WASHINGTON—Currently, women make up 10% of U.S. veterans, and that percentage grows higher with each new generation of veterans.
Yet, there has historically been in enrollment between men and women in VA services, and it has become more apparent as the number of women veterans grows. Much of that has to do with the way VA is perceived by women and the outreach, or lack of it, that has occurred in the past.
“If you look at the market penetration rate, it’s higher in male veterans than female veterans,” explained Nancy Maher, PhD, program manager of VA’s Women’s Health Transition Training (WWHT) Program. “[Research has found] that a lot of women veterans don’t identify as veterans and that they didn’t really think that VA was a place where women could get a high quality of care. They thought of it as a place where older men got their care. There are misperceptions about eligibility and misperceptions about VA as a hospital system that could care for women.”
That misperception is something that Maher is hoping to combat with the WWHT, a program that she helped develop within VA’s Women Health Services Office.
The development of the WWHT began two years ago with a report that showed suicide rates among women veterans was nearly three times higher than their male counterparts. It also showed that women had much poorer outcomes in the areas of musculoskeletal injuries, chronic pain and depression. The period of time immediately following discharge was identified as being a particularly high-risk time for suicide.
“The whole idea started with a policy meeting that VA’s Women’s Health Services put together with our counterparts in DoD, bringing all the experts in women’s health together from across the services,” Maher said. “We started brainstorming ideas that we could do together that would address some of these concerns.”
It’s long been recognized that the transition experience can be a difficult one for a servicemember, and that the sheer amount of information given as part of the Transition Assistance Program (TAP), including information about VA benefits, can be overwhelming.
“It’s a jam-packed training.

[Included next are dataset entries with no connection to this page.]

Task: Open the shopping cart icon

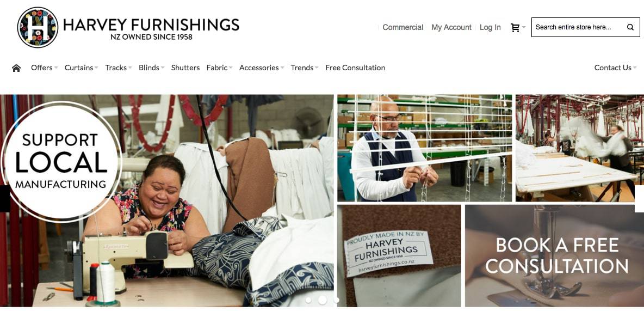Action: point(515,28)
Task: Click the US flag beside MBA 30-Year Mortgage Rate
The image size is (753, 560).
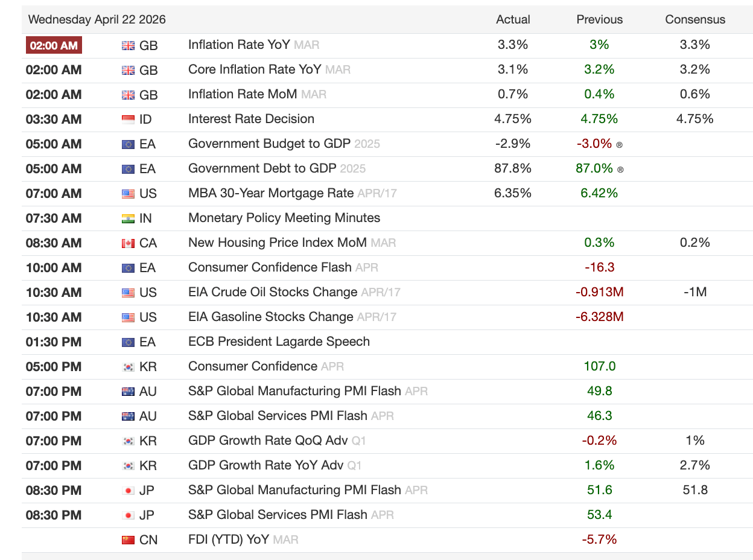Action: click(x=128, y=194)
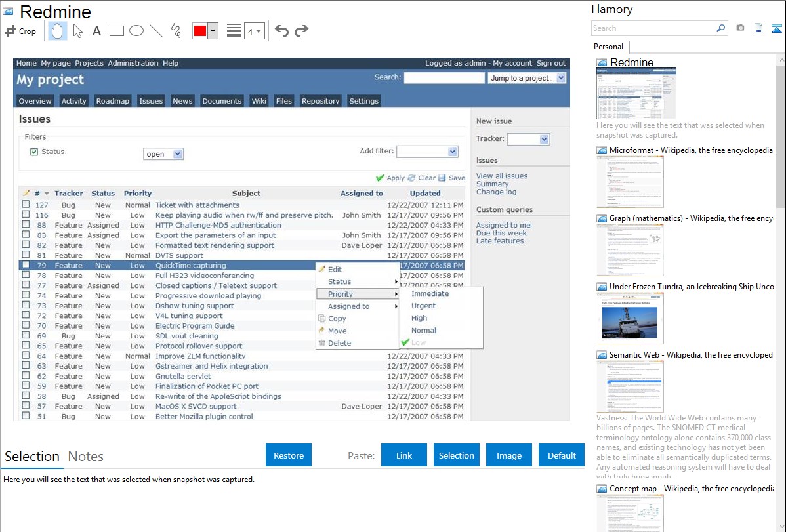Viewport: 786px width, 532px height.
Task: Select the arrow pointer tool
Action: [x=77, y=31]
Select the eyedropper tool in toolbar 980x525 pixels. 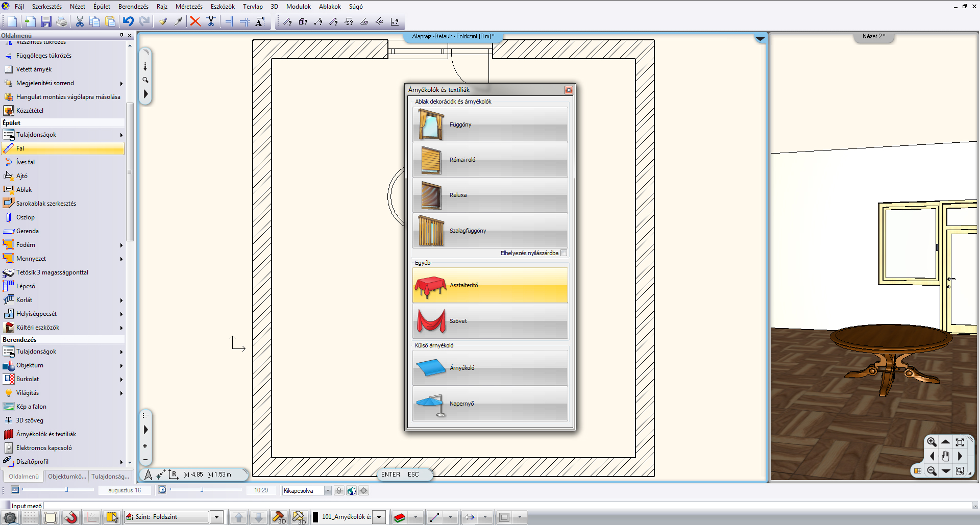[178, 21]
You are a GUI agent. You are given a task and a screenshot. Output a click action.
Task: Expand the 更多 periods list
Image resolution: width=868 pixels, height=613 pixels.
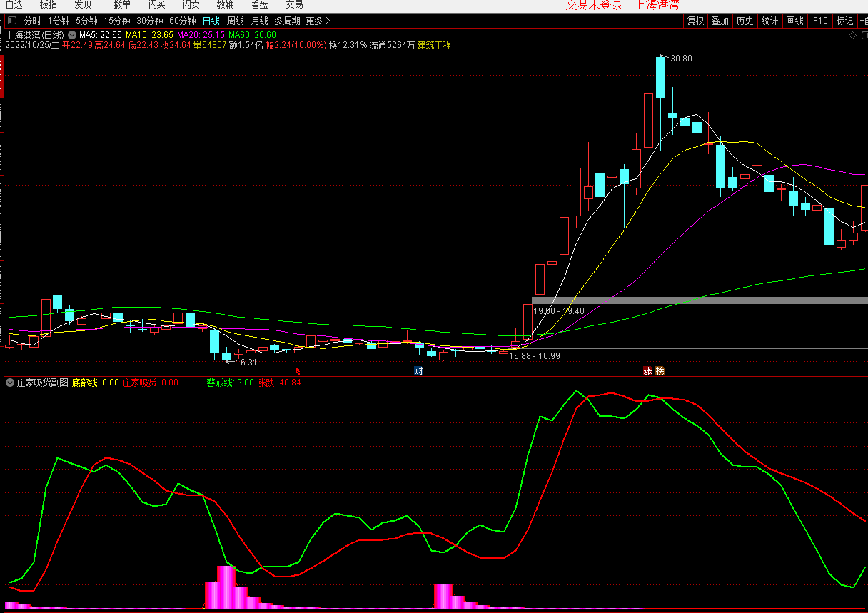pos(318,21)
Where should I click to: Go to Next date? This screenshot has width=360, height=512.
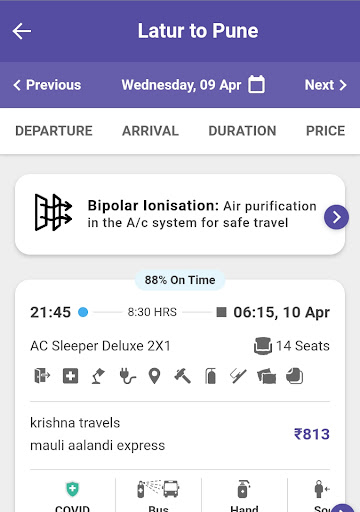pyautogui.click(x=326, y=85)
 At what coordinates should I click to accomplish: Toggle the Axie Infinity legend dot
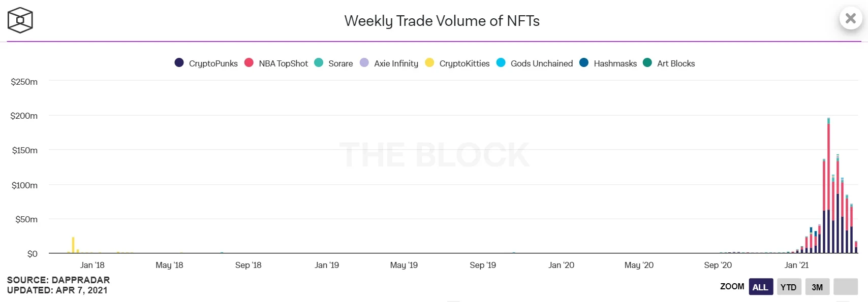click(x=364, y=62)
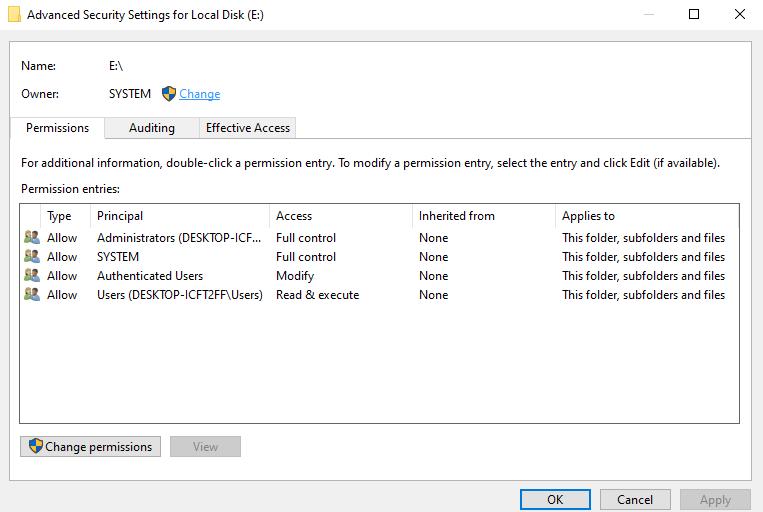Close the Advanced Security Settings window

(x=739, y=15)
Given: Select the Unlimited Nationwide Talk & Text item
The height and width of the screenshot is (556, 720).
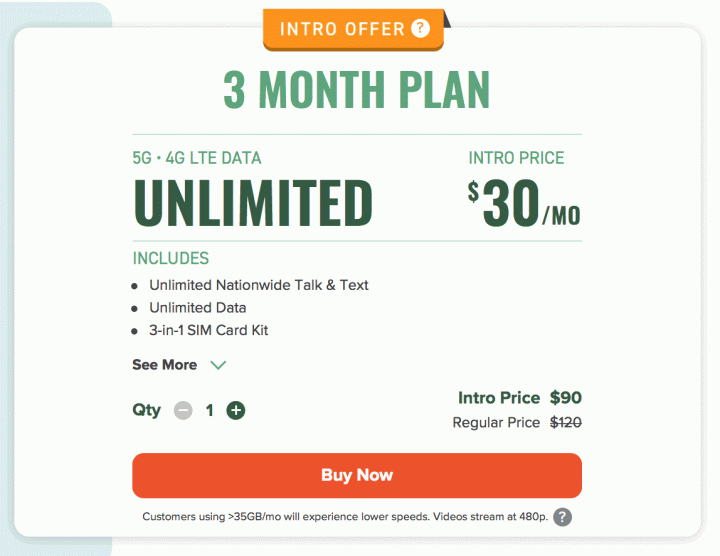Looking at the screenshot, I should [x=259, y=285].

It’s so much information,” Maher declared. “We went to a TAP session at a local Army base and sat through the VA portion. Of course they talk about the health benefits, but they spent maybe five minutes on women’s health.”
Maher and her colleagues felt that those five minutes were being lost in the deluge and so created WHTT as a way to provide more comprehensive information about VA to transitioning women servicemembers.
A typical WHTT class includes between 20-25 women who are about to transition out of the military and back into civilian life. During the session, a woman veteran gives detailed information on what benefits are available and what VA can provide for women in terms of healthcare.
“We talk about the VA system as a whole. It’s very complex, but we try to break that all down and make it more navigable and understandable,” Maher explained. “Then we get into a very detailed discussion of all the women’s health services that are available. Ninety-nine percent of our participants had no idea what the VA offers and that it is very high-quality care. There are a lot of misperceptions about the VA in the media. We wanted to correct that.”
The class dives into the specifics of eligibility and how to enroll, as well as what transition resources are available. In locations where it’s possible, the WHTT class arranges field trips to the nearest VA facility to tour that facility’s women’s health services.
Perhaps most importantly, the class gives women the chance to ask questions in a way they might not have the opportunity to in the more rushed TAP environment.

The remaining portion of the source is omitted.